Il 64,5% delle aziende dichiara che i dipendenti hanno apprezzato questa decisione che non ha avuto contraccolpi sulla produttività, o ne ha avuti ma in maniera limitata. Le difficoltà comunque non mancano e il 19% delle aziende sostiene che lo smart working non stia funzionando, complici la struttura o il business che mal si sposano con il lavoro da remoto. In linea più generale, le maggiori criticità sono legate soprattutto a problemi di tipo organizzativo per mancanza di supervisione e controllo sul lavoro del personale, e relazionale perché manca il confronto quotidiano e il lavorare fianco a fianco. Solo il 14% delle aziende dichiara problemi legati alla tecnologia, rilevante soprattutto per quelle aziende che hanno risposto all’emergenza ma non erano preparate a gestirla a livello di strumenti e competenze interne.

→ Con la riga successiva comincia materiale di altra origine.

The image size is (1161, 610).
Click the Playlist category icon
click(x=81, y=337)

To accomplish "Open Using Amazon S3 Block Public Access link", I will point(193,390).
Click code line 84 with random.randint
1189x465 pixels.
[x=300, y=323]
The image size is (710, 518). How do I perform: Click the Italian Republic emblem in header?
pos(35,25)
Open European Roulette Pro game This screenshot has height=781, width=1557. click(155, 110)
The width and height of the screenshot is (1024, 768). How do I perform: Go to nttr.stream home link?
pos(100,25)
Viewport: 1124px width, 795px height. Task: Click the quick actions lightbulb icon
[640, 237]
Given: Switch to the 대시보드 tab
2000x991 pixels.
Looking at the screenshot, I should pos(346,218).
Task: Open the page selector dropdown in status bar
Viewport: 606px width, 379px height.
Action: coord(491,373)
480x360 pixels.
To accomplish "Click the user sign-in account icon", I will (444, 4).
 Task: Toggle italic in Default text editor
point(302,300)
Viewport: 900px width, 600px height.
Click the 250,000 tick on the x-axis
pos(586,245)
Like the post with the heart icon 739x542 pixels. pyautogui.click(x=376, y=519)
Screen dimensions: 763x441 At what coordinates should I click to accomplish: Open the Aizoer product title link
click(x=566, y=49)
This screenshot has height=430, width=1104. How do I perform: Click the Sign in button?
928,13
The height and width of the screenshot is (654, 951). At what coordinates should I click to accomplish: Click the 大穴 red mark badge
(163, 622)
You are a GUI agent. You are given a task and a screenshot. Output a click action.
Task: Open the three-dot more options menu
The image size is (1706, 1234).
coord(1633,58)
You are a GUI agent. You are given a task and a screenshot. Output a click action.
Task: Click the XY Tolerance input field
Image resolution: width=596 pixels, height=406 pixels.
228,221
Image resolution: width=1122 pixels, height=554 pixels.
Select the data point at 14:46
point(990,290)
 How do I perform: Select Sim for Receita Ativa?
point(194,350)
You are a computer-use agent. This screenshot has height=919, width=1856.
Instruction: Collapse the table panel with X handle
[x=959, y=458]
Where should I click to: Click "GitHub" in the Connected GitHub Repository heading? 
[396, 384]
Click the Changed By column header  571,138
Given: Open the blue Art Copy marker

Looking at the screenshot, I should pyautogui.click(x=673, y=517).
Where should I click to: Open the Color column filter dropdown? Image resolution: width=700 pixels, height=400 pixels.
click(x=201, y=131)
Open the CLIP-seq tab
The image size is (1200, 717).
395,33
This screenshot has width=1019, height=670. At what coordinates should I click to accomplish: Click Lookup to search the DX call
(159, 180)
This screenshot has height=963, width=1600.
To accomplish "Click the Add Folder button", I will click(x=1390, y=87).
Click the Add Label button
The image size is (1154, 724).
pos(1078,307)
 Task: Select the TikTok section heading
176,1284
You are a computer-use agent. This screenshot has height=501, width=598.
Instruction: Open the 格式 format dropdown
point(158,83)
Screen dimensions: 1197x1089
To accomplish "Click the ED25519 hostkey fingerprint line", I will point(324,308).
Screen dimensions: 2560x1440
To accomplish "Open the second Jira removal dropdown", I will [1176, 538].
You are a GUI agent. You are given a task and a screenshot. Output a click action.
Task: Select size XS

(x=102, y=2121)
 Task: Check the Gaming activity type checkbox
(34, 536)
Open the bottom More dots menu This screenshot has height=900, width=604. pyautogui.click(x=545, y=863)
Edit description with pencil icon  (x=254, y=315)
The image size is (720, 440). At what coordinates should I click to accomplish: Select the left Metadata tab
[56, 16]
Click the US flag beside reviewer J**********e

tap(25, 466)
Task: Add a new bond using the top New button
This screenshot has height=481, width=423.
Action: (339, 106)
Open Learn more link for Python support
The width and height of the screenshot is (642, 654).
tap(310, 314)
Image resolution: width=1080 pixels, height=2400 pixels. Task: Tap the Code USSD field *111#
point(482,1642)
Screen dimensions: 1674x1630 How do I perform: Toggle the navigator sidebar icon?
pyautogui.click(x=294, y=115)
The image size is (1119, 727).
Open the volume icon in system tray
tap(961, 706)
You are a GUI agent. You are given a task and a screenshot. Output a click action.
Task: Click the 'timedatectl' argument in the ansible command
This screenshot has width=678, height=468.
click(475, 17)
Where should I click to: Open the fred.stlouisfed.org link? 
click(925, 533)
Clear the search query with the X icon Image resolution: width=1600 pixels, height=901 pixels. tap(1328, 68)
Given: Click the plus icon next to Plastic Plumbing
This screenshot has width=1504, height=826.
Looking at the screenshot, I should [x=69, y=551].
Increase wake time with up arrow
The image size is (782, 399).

Il 38% del campione intervistato da InfoJobs si dichiara fortunato di poter evitare gli spostamenti in questo momento, mentre il 27% apprezza le possibilità date dalla tecnologia, che mette a disposizione un ufficio “virtuale” dove è possibile continuare a lavorare come prima. Solo il 7% dice di essere meno produttivo soprattutto a causa degli impegni familiari da gestire in contemporanea, percentuale che sale al 33% per le donne con figli conviventi.
Il 17% dei lavoratori apprezza la possibilità di gestire insieme esigenze personali e lavorative, con una percentuale che sale al 30% per le donne con figli. Gli italiani che si sono inoltre trovati a dover far fronte alla creazione di spazi di lavoro fra le mura domestiche, notano con piacere il tempo risparmiato per gli spostamenti da casa all’ufficio e gli orari flessibili. E che dire delle distrazioni fra le postazioni di lavoro? Un pensiero in meno nel caso dell’home office per l’11% dei lavoratori!
L’azienda non è però solo un luogo di prestazione d’opera, ma anche un mondo in cui si intessono relazioni o dove semplicemente ci si confronta. Ecco allora che sono diversi anche gli aspetti di cui si sente la mancanza in questa nuova gestione della routine lavorativa, in primis la socialità del luogo di lavoro e il confronto quotidiano con i colleghi. Seguono sorprendentemente aspetti all’apparenza secondari, come la comodità della propria postazione o il piacere di prepararsi alla giornata con outfit e make-up.
“Su ciò che avverrà una volta superata l’emergenza sanitaria, le aziende sono caute a parlare di rivoluzione”, chiude Filippo Saini. “Anche i lavoratori sembrano apprezzare le potenzialità del lavoro da remoto, ma sono ben lontani dall’augurarsi che possa essere la modalità esclusiva e prioritaria di domani. In generale, dalla nostra indagine emerge un’Italia molto pragmatica e realista, che distingue le misure eccezionali dai propri desideri e dalla speranza per la nuova normalità di domani”
Nel dettaglio, per il 30% delle aziende non ci saranno cambiamenti delle modalità di lavoro rispetto al business pre-COVID-19, mentre il 28% dovrà valutare gli sviluppi legislativi per implementare a regime lo smart working e il 24% lo abiliterà ma solo per una parte dei dipendenti.
Concordi su un approccio prudente anche i lavoratori, il 71% vorrebbe il lavoro agile 1 o 2 giorni a settimana mentre solo il 16% auspica un full time smart. Dissente il 13%: meglio l’ufficio.